Phinma Corp., which operates several schools in the Philippines, says the number of freshmen for its four-year nursing program has jumped nearly 400% since 2019 to about 6,000 students, exceeding its projected target for 2025. Another school, Our Lady of Fatima University, also says nursing enrollment is up.
Torres says her degree will open up opportunities for a higher quality of life, adding that she wants to work in a country with better health care systems, hospital equipment and pay.
“It will be very difficult to stay” behind in the Philippines after graduation, said the 19-year-old, who juggles a six-hour round-trip to attend in-person courses at a university in Manila with online coursework at home. Some experts are warning countries against trying to fix their health care staffing shortages with immigration policies alone.
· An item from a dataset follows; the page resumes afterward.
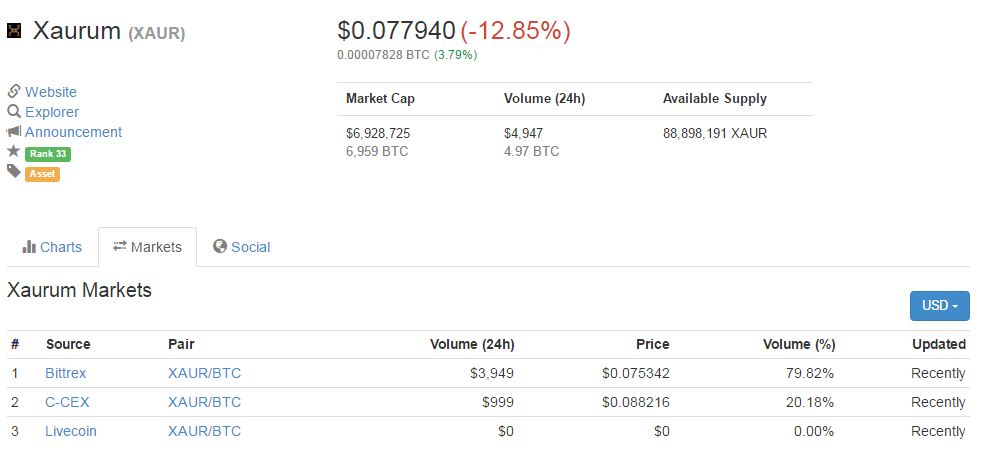Click the tag icon next to Asset

(14, 171)
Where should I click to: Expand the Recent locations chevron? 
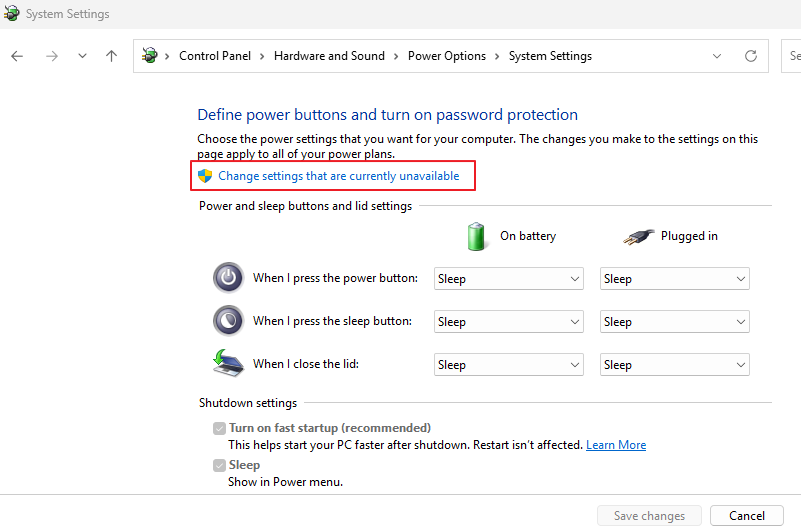(82, 56)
“There’s a large population” of nurses in the Philippines, “but they will not be able to supply nurses for the rest of the world,” said Gaetan Lafortune, a senior economist at the Paris-based OECD.
Governments must also spend more to increase wages and educate and train new nurses domestically, he said. Australia is one nation pursuing both options. Prime Minister Anthony Albanese’s government is increasing its skilled migrant cap by 35,000 to 195,000. Domestically, the Victoria state government wants to boost the domestic supply of medical professionals, announcing a A$270 million ($175 million) package to “support the recruitment and training of 17,000 nurses and midwives to the health system” starting in 2023.
With so much demand, Torres and her classmates expect to have far more options in terms of countries they can work in after graduation, according to Christopher Tan, the head of nursing school operator Phinma’s education unit.
“Previously students were more focused on working in the US and Canada,” but their horizons are broader now, Tan said in an interview. “Our market has a very astute sense of the demand for work,” he added, referring to the students. “They’re usually two, three steps ahead of us.”